• [Blocco di testo]:
>>>
Con lo scopo di reperire candidati sono state stabilite collaborazioni con università e istituti in Nigeria, Tanzania, Repubblica Democratica del Congo, Camerun, Argentina, Perù e India. I referenti della Fondazione nei vari Paesi, di concerto con le Università, selezionano i candidati e provvedono ad iscriverli sul portale web di gestione del Progetto.
Il Progetto Samaritanus Care supporta i professionisti sanitari nei vari processi burocratici a partire dal Paese di origine fino all’arrivo in Italia, organizzando, se necessario, corsi di intensivi certificati di lingua italiana e corsi accademici integrativi. Il fine ultimo è l’ottenimento dell’equipollenza di studi di diplomi e lauree conseguite in paesi extra-UE nonché il riconoscimento dal Ministero della Salute e l’iscrizione all’OPI.
In meno di un mese dall’apertura delle iscrizioni, diverse decine di strutture si sono registrate sul sito della Fondazione Samaritanus, manifestando il proprio interesse per il Progetto Samaritanus Care.
Il progetto è stato concepito nel 2021 in piena pandemia e messo a punto col varo del “Samaritanus Care” nella speranza di coprire le carenze infermieristiche nostrane alle prese con una vera e propria “voragine” assistenziale destinata a toccare picchi spaventosi entro il 2029.
Una situazione illustrata nel corso della conferenza stampa da Beatrice Mazzoleni, segretaria nazionale Fnopi, secondo la quale nei “prossimi 4 anni l’attuale quadro di circa 460 mila infermieri perderà oltre 100 mila unità”. Un perdita secca che “già dal 2022 grava sul nostro sistema sanitario con una carenza di circa 65 mila infermieri mancanti”. Ma che, avverte Mazzoleni, è destinata “ad aggravarsi sempre di più” a causa di pensionamenti, dimissioni, trasferimenti all’estero, dove i trattamenti economici sono notoriamente superiori a quelli riconosciuti al personale infermieristico italiano.
“Si potrebbe anche prevedere – Mazzoleni ha aggiunto – che chi accetta di venire in Italia possa completare qui la sua formazione professionale, compresa la conoscenza della lingua”.
<<<
• [Righe fornite]:
>>>
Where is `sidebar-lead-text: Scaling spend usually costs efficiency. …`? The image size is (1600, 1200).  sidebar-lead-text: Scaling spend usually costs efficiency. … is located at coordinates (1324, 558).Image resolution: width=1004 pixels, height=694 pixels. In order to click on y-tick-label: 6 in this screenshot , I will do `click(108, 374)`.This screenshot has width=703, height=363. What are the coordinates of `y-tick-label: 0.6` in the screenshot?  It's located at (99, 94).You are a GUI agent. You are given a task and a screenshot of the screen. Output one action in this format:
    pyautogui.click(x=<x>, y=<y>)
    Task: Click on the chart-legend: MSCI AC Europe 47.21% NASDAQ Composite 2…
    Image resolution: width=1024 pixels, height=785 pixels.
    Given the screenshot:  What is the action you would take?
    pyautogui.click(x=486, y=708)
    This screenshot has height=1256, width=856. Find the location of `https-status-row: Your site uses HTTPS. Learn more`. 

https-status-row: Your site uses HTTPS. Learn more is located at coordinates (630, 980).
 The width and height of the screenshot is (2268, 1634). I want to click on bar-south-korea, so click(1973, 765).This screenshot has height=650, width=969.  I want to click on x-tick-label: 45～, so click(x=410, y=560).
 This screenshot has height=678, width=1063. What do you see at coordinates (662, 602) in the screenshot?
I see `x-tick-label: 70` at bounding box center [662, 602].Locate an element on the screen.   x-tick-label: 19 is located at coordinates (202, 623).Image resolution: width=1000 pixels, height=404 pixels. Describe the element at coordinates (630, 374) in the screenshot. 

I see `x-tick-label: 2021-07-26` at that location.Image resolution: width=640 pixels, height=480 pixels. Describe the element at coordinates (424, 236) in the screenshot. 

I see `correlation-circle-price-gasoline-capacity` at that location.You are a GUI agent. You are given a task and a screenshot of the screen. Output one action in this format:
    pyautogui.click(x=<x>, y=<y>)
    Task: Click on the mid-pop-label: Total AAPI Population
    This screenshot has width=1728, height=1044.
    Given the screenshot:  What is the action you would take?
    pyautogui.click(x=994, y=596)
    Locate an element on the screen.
<<<
• [Attività richiesta 1]: Elenca tutti i Paesi in cui, secondo il testo sul Progetto Samaritanus Care, sono state avviate collaborazioni con università e istituti per reperire candidati.
• [Attività richiesta 2]: Continua il testo sul Progetto Samaritanus Care scrivendo il seguito dopo la sua ultima frase.

• [Risposta scritta 1]: Nigeria, Tanzania, Repubblica Democratica del Congo, Camerun, Argentina, Perù, India

• [Risposta scritta 2]:
D’accordo padre Virginio Bebber, presidente Aris, che, oltre a ricordare che il Progetto Samaritanus Care “è una risposta della Chiesa italiana per far fronte a una carenza infermieristica destinata a gravare pericolosamente sui nostri pazienti”, ha proposto un vero e proprio Erasmus per i giovani laureandi nelle università cattoliche estere per permettere loro di laurearsi in Italia, imparando quindi bene la lingua ed essere pronti per l’inserimento nelle istituzioni sanitarie italiane.
“Samaritanus Care vuole dare una risposta concreta e possibilmente risolutiva a queste problematiche”, spiega don Angelelli, aggiungendo che l’iniziativa, “accolta con favore anche dal ministro della Salute Orazio Schillaci”, prevede l’individuazione di infermieri laureati nelle università cattoliche sparse nel mondo da far venire in Italia per “essere assunti nelle istituzioni socio-sanitarie cattoliche” per un periodo di almeno tre anni. Particolare di non poco conto, “la preparazione, specialmente lo studio della lingua italiana, e le spese organizzative necessarie per individuare i candidati e farli trasferire nel nostro Paese, saranno a totale carico delle istituzioni sanitarie di destinazione”, assicura il Direttore dell’Ufficio per la Pastorale della Salute della Cei.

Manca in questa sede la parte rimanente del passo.